I am working with the function varImp().
I fit a tree, and then use varImp() to see which variables are most important. I would like to extract the most important variable names from the output of varImp(). But the output appears to be a list and there is no way to get the variable names, only the numerical weights of how important the variables are.

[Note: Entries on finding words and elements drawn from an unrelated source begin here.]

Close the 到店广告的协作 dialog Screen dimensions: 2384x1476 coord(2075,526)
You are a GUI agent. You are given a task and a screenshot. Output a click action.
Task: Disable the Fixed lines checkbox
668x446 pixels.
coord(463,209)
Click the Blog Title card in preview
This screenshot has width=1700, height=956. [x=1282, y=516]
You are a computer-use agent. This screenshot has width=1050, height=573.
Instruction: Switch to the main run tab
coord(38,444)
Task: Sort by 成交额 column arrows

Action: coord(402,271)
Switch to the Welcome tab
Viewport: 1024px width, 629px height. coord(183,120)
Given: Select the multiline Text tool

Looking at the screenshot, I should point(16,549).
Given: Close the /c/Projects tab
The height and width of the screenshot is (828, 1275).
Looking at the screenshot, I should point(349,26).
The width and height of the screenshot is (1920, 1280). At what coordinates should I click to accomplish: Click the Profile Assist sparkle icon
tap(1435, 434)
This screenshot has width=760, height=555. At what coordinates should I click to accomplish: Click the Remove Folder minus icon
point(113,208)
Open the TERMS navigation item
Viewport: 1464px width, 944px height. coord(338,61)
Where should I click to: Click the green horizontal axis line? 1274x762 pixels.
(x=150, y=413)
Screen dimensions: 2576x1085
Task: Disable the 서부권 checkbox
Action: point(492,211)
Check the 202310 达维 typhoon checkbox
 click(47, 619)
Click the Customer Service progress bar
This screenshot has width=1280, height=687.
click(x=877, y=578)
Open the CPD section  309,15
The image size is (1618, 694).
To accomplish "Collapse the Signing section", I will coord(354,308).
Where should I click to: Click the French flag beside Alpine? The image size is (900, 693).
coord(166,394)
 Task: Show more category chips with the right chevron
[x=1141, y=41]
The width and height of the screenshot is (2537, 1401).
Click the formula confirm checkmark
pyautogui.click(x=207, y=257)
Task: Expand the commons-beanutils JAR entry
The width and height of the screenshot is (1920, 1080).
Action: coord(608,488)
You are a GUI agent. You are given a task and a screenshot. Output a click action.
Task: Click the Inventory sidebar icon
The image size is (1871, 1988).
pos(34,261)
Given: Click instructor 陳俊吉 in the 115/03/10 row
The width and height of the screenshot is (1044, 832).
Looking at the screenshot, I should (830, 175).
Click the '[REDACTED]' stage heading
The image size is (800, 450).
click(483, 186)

I have tried converting the output to a data frame and also using names() but neither allows me to get the important variable names.
Here's an example:
> # Sample data
> head(Orthodont)
Grouped Data: distance ~ age | Subject
distance age Subject Sex
1 26.0 8 M01 Male
2 25.0 10 M01 Male
3 29.0 12 M01 Male
4 31.0 14 M01 Male
5 21.5 8 M02 Male
6 22.5 10 M02 Male
> sample_tree <- rpart(distance ~ ., data = Orthodont)
> varImp(sample_tree)
Overall
age 1.1178243
Sex 0.5457834
Subject 2.8446154
> names(varImp(sample_tree))
[1] "Overall"
> as.data.frame(varImp(sample_tree))
Overall
age 1.1178243
Sex 0.5457834
Subject 2.8446154
> # What I want are the names of the two most important variables.
The names you're looking for are in the rownames() of the object.
imp <- varImp(sample_tree)
rownames(imp)[order(imp$Overall, decreasing=TRUE)]
Output:
[1] "Sex" "age" "Subject"
So the two most important variables, according to these scores, are:
rownames(imp)[order(imp$Overall, decreasing=TRUE)[1:2]]
Which gives:
[1] "Sex" "age"